Food and Drink

With ingredients from the freezer and pantry, this turkey pastitsio is a comforting burst of flavor for a cold day

January is often a month for reflection and frugality, and in my kitchen a time to feature the reserves in the pantry and freezer as much as possible. An armchair traveler’s take on the Greek baked pasta dish rich with béchamel sauce and ground meat with bold hits of cinnamon and nutmeg, this is a slightly lightened version using ground turkey — or ground moose or beef if you happen to have some in the freezer — and mushrooms for added depth of flavor; dried mushrooms, and their broth after soaking in hot water added to the béchamel sauce, would also fare well here. For a vegetarian twist, double the mushrooms and toss in spinach, kale, zucchini, or even some artichoke hearts. Long, tube-shaped pasta works best so look for ziti or large rigatoni. Serve with extra grated cheese and some crushed chile flakes. And a tender green-leaf salad with a zingy vinaigrette. — Kim Sunée

Turkey pastitsio

Makes 8 servings

2 to 3 tablespoons olive oil

1 medium onion, finely chopped (about 1 1/2 cups)

1 pint cremini or shiitake mushrooms, trimmed and coarsely chopped

Salt and freshly-ground black pepper, to taste


3 cloves garlic, minced

2 tablespoons tomato paste

1 1/2 pounds ground turkey (or beef or lamb)

1 teaspoon dried Italian seasoning (or 1/2 teaspoon dried oregano plus 1/2 teaspoon dried thyme) or leaves from 2 to 3 sprigs fresh thyme and oregano

1 1/2 teaspoons ground cinnamon

Salt and pepper

1 (28-ounce) can crushed tomatoes

2 3/4 cups whole milk, at room temp

4 tablespoons unsalted butter

1/3 cup all-purpose flour

About 1/8 teaspoon freshly-grated nutmeg

1 1/2 cups grated Parmesan cheese

1 pound ziti or rigatoni

• In a large deep skillet, heat two tablespoons oil over medium heat. Add onion and cook, stirring occasionally, about 5 minutes. Season lightly with salt and pepper. If mixture in the pan is a little dry, add another teaspoon or so of olive oil before adding tomato paste. Cook paste, stirring frequently, 3 to 4 minutes; lower heat if paste begins to burn and add a teaspoon or two of water. Add mushrooms and cook, stirring occasionally, about 5 minutes. Add turkey and cook, breaking up meat, until meat is just lightly browned, 5 to 7 minutes; stir in herbs and 1 teaspoon cinnamon and 3/4 teaspoon salt and 1/2 teaspoon freshly-ground black pepper. Stir in tomatoes and juice. Cook, over medium-low heat, stirring occasionally, 20 to 25 minutes. Taste and adjust seasoning, adding more salt and pepper, cinnamon, or garlic, as needed.

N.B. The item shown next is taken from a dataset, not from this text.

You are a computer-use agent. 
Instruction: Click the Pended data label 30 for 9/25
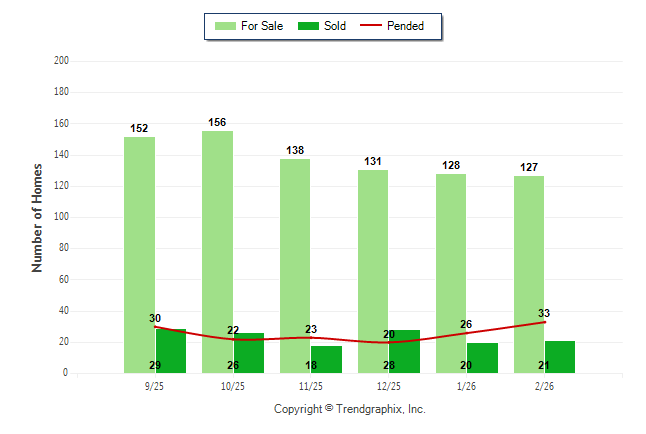coord(155,318)
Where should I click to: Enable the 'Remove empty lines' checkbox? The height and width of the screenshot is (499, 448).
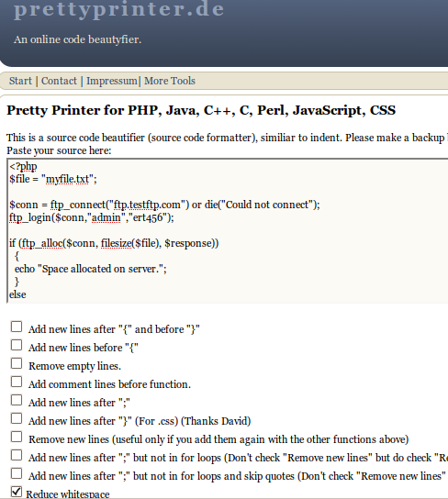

• Heat oven to 350 degrees. Bring a large pot of salted water to a boil.

• While water is coming to a boil, make the béchamel sauce: Measure milk in a microwave-safe measuring cup and heat until warm. In a medium saucepan melt butter over medium heat. Whisk flour into butter until smooth, and cook, whisking continuously, about 2 minutes. Gradually whisk in milk and cook, stirring frequently until sauce is smooth and just starting to thicken, 3 to 5 minutes. Whisk in nutmeg and one cup cheese; set aside.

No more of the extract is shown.